======== Records supplied

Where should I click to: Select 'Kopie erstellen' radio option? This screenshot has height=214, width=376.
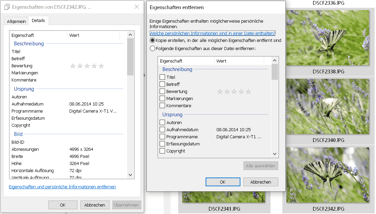(x=152, y=40)
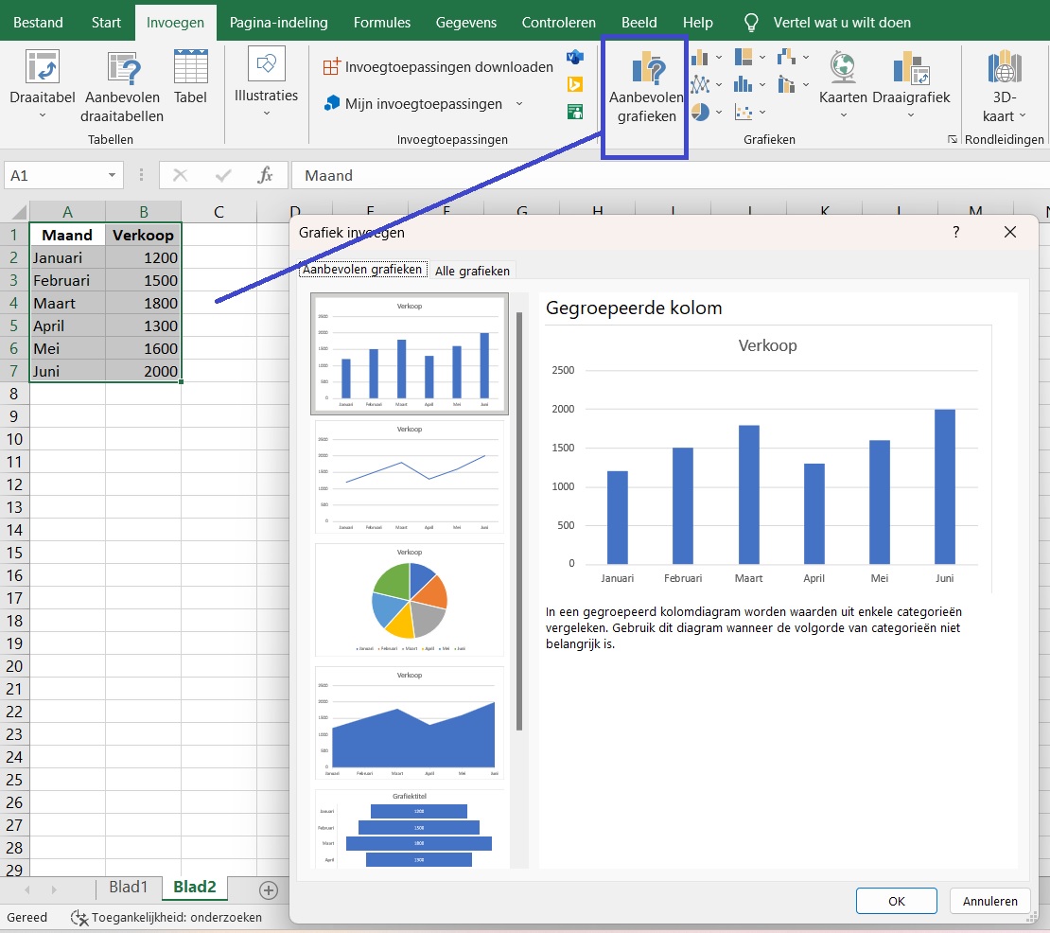Click the Annuleren button
1050x933 pixels.
[x=989, y=901]
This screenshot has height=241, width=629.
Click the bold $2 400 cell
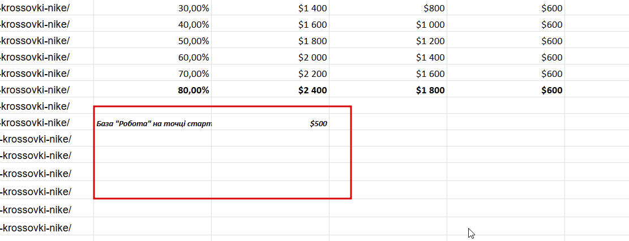[x=271, y=90]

================

Exercise goal – Would you set down the material exactly as it stands, without the pictures?

Task output –
Where should I click to: Select 'Kopie erstellen' radio option? This screenshot has height=214, width=376.
(x=152, y=40)
Click the Annuleren button
1050x933 pixels.
[x=989, y=901]
This screenshot has height=241, width=629.
Click the bold $2 400 cell
[x=271, y=90]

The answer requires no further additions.